Şapada şupada, zorda kalınca ayağını basacağı yere kadar, köpekleme gitmeyi yüzme zanneder.
Bundan da garip olanı, arkasından gelmeye çalışan çocuklarına, karısına-eğer O da suya girmişse- uzaktan bağırmasıdır.
” Gelmeyin diyorum size, derin buralar, benim bile boyumu aşıyor “
Belki de çok şaşırmamak lazım.
Miras- mal paylaşımlarında, değersizdir, para etmez diye, hep kızlara verilirmiş deniz kenarındaki tarlalar.
Bu yüzden tatil yörelerinde, damatlar zengindir bizde.
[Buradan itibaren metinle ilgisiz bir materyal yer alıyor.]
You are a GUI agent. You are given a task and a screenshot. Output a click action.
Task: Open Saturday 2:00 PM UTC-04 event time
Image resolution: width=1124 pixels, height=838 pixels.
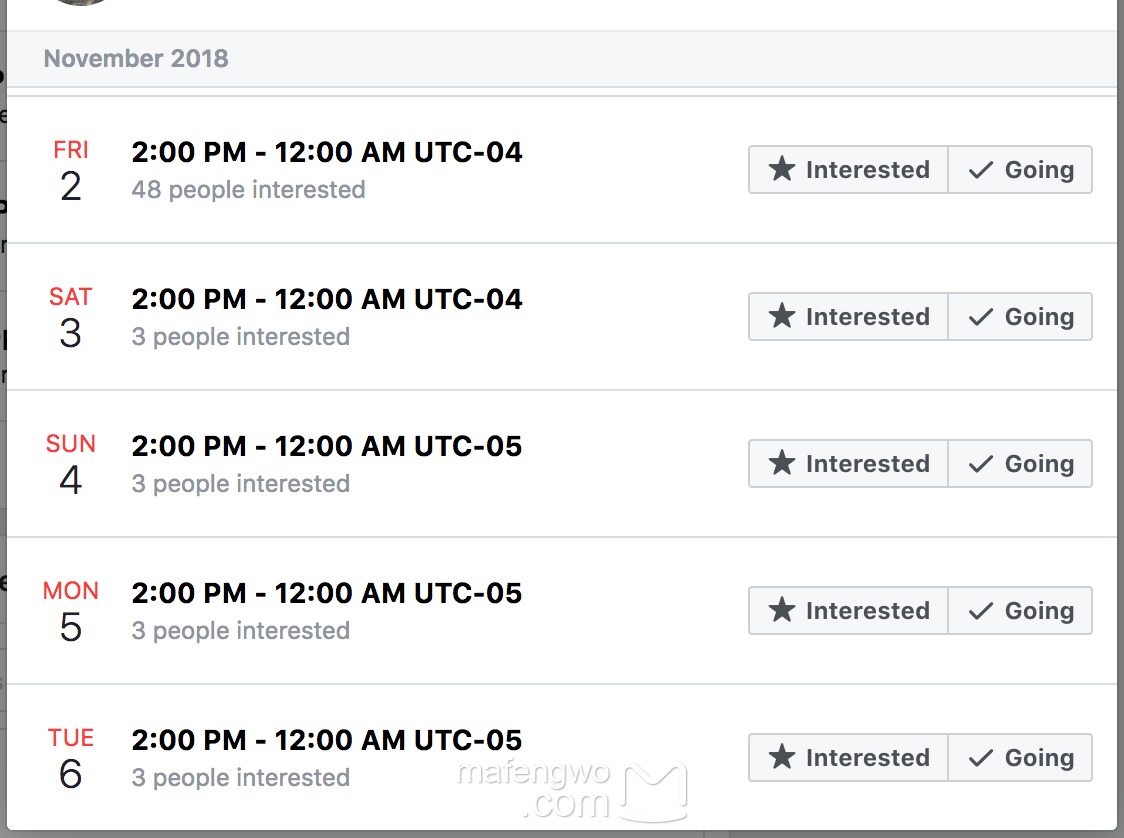click(327, 300)
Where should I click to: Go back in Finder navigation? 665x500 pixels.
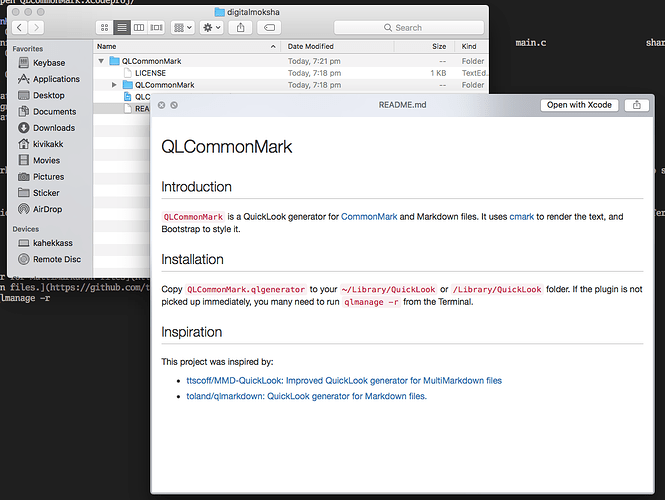pyautogui.click(x=21, y=28)
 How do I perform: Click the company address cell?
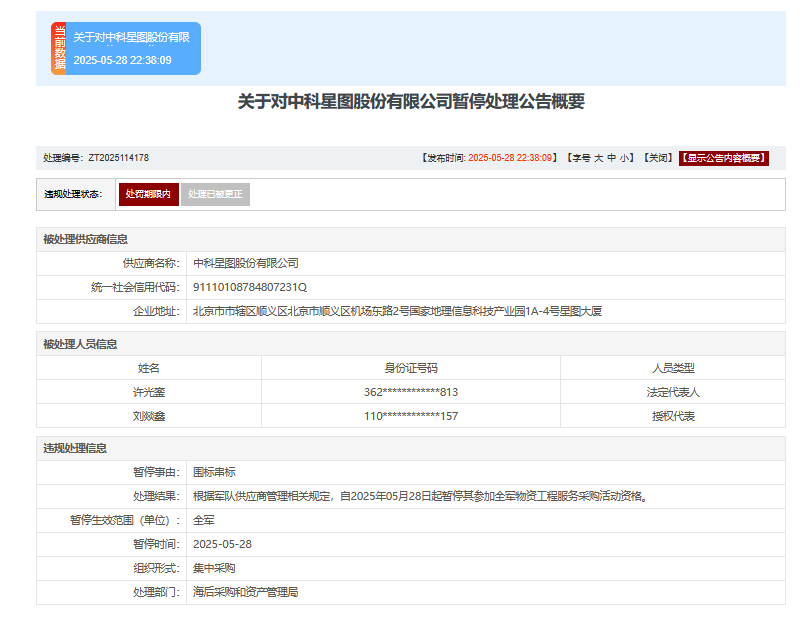point(397,311)
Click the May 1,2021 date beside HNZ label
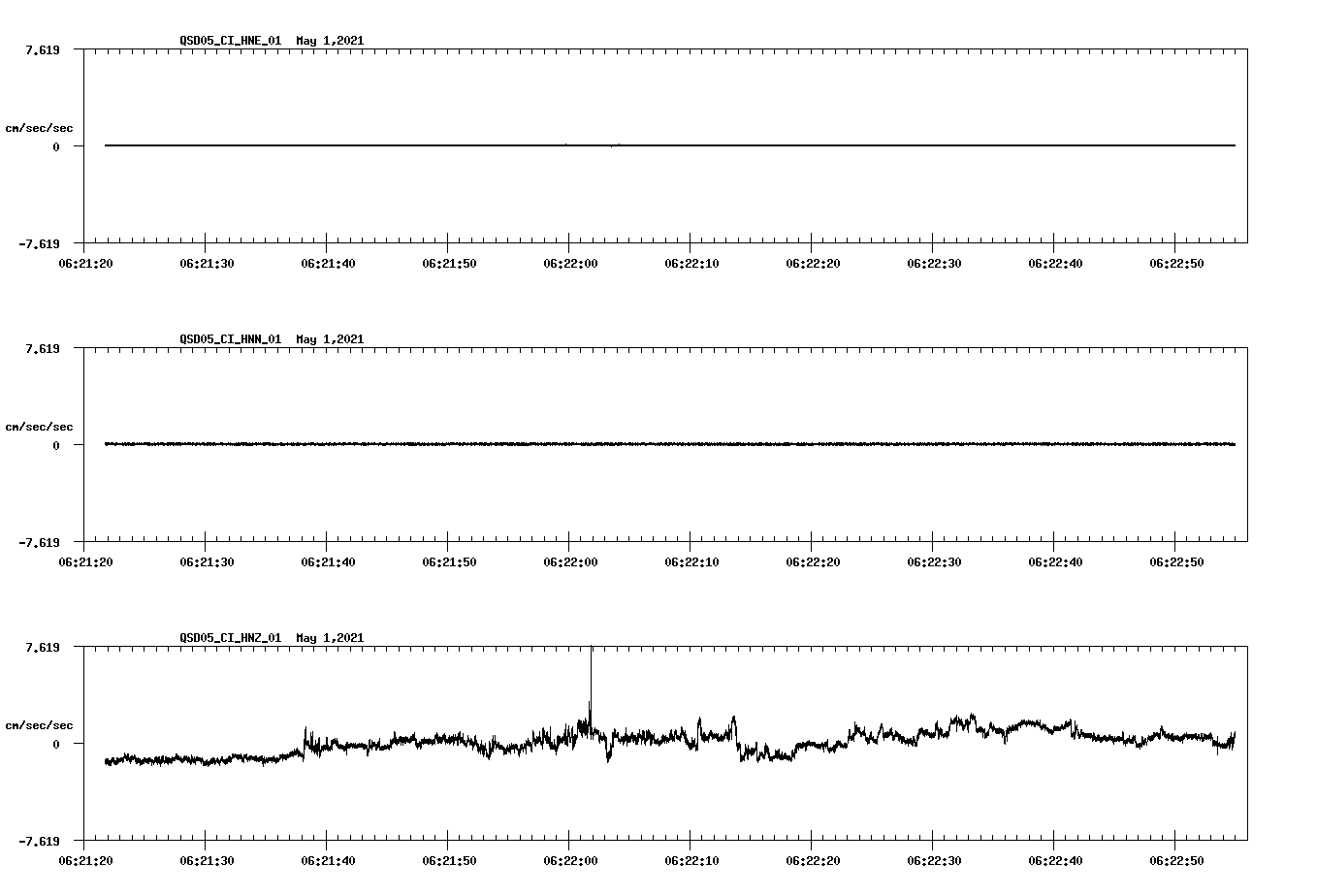This screenshot has height=896, width=1317. tap(329, 639)
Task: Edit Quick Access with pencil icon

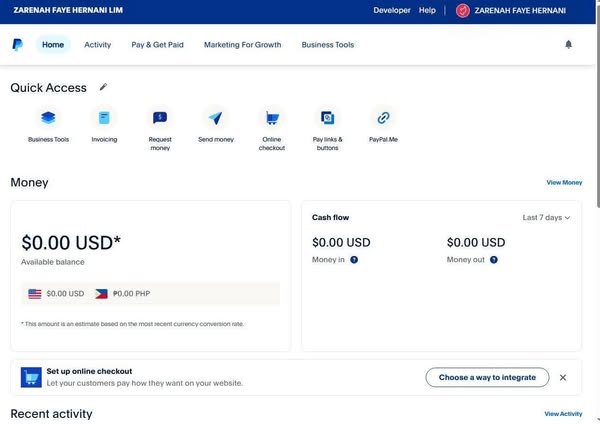Action: pos(103,87)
O saatten sonra, sohbet etmek bittiği gibi, gazete -kitap okumanın bile imkanı kalmadı. Hemen her yerde okumayı becerebileceğini iddia eden ben bile bir süre sonra teslim bayrağını çektim.
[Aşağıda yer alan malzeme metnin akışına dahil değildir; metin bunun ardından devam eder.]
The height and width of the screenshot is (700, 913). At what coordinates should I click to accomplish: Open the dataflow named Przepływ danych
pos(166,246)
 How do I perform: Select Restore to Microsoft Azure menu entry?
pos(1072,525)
Elimdekileri bırakıp düşünmeye başladım.
Bu çocukları böyle bağırmaya, çığlık atmaya iten neydi?
Neden avaz avaz bağırıyorlardı?
Sanırım her şey öğrenmekle ilgili.
Bizim seyrettiğimizin farkına varan babaları, çocukların çığlıklarından, daha yüksek bir sesle onlara
” susun, yoksa döverim ha “ diye bağırıyordu.
Tabii ki karadaki annelere, yüksek sesle verilen yemek talimatlarını saymıyorum bile.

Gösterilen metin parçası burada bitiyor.